Foundation of Data Science: Unit II: Describing Data

Describing Variability

Data Science

Home | All Subjects | CSE Department | Foundation of Data Science

Variability refers to the divergence of data from its mean value and is commonly used in the statistical and financial sectors.

Describing Variability

• Variability, almost by definition, is the extent to which data points in a statistical distribution or data set diverge, vary from the average value, as well as the extent to which these data points differ from each other. Variability refers to the divergence of data from its mean value and is commonly used in the statistical and financial sectors.

• The goal for variability is to obtain a measure of how spread out the scores are in a distribution. A measure of variability usually accompanies a measure of central tendency as basic descriptive statistics for a set of scores.

• Central tendency describes the central point of the distribution and variability describes how the scores are scattered around that central point. Together, central tendency and variability are the two primary values that are used to describe a distribution of scores.

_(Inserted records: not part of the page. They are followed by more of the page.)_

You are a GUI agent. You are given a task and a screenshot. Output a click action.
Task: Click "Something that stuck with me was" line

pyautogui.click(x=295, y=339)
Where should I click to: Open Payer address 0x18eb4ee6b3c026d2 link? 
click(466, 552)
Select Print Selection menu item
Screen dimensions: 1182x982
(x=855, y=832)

• Variability serves both as a descriptive measure and as an important component of most inferential statistics. As a descriptive statistic, variability measures the degree to which the scores are spread out or clustered together in a distribution.

• Variability can be measured with the range, the interquartile range and the standard deviation/variance. In each case, variability is determined by measuring distance.

Range

• The range is the total distance covered by the distribution, from the highest score to the lowest score (using the upper and lower real limits of the range).

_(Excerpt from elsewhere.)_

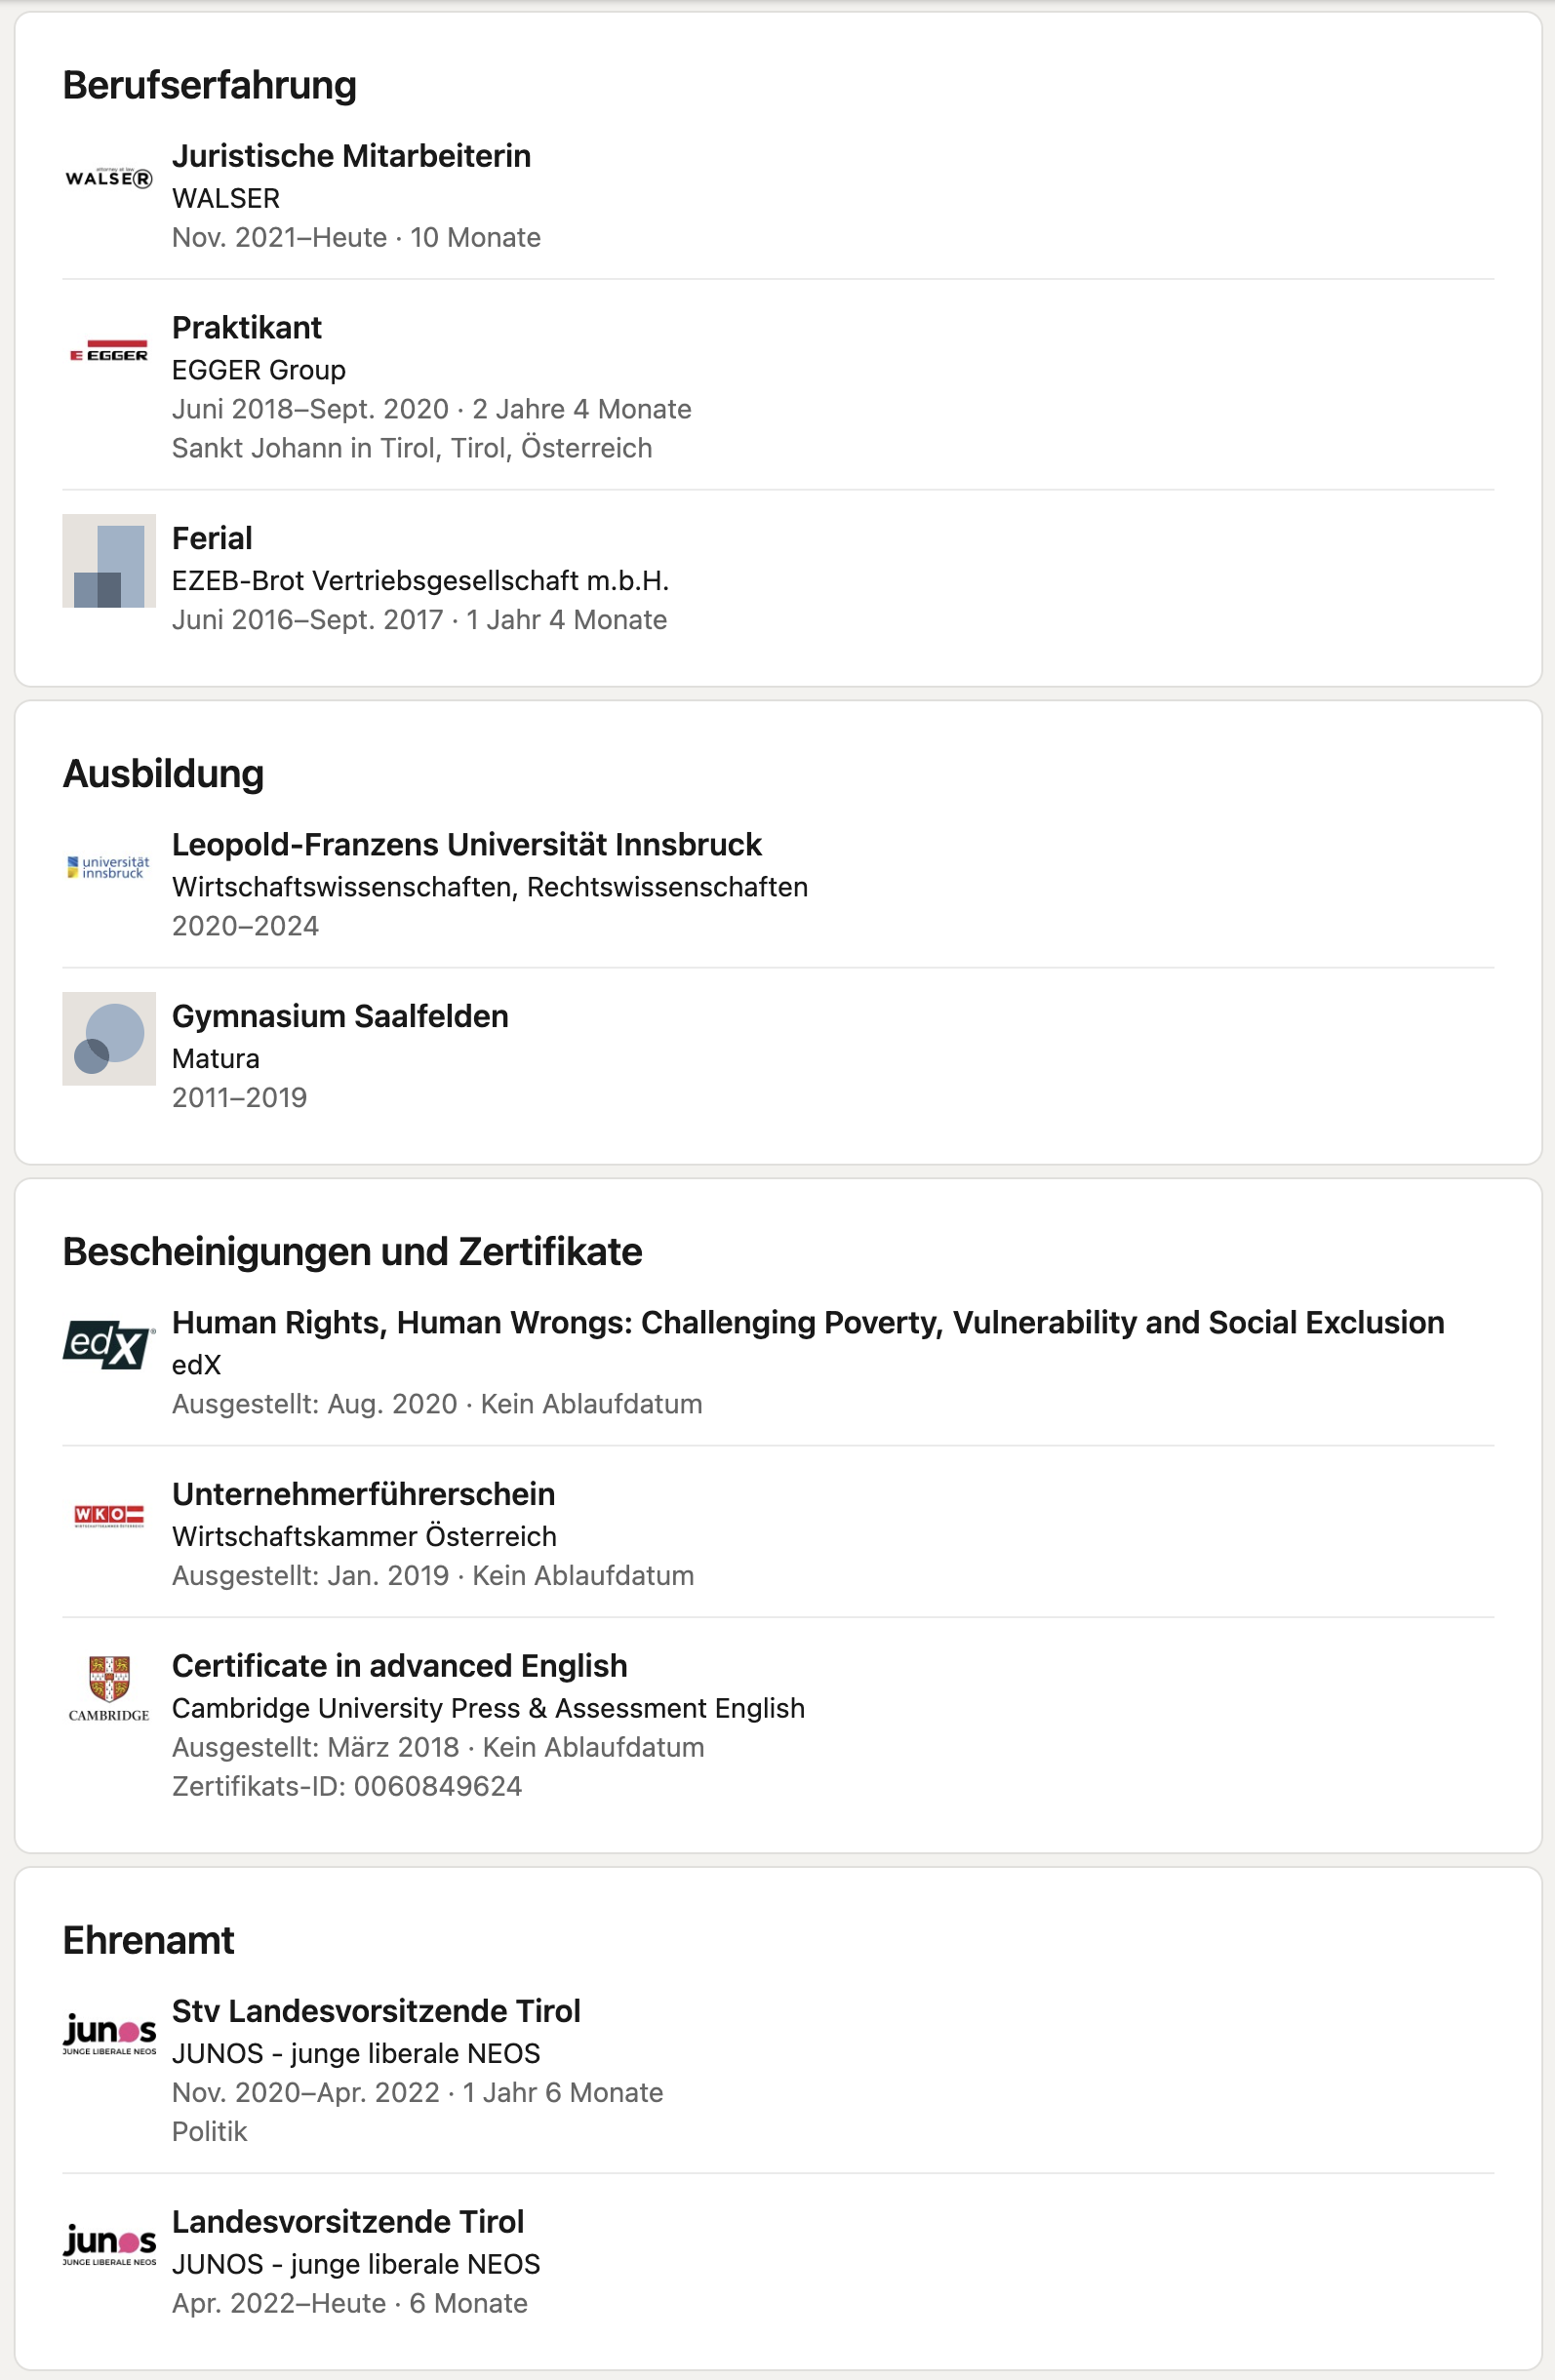
Task: Select the Ferial job title
Action: point(212,539)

Range=Maximum value - Minimum value

Merits :

a) It is easier to compute.

b) It can be used as a measure of variability where precision is not required. Demerits :

a) Its value depends on only two scores

b) It is not sensitive to total condition of the distribution.

Variance

• Variance is the expected value of the squared deviation of a random variable from its mean. In short, it is the measurement of the distance of a set of random numbers from their collective average value. Variance is used in statistics as a way of better understanding a data set's distribution.

• Variance is calculated by finding the square of the standard deviation of a variable.

σ²= Σ(Χ - μ)² /N

• In the formula above, μ represents the mean of the data points, x is the value of an individual data point and N is the total number of data points.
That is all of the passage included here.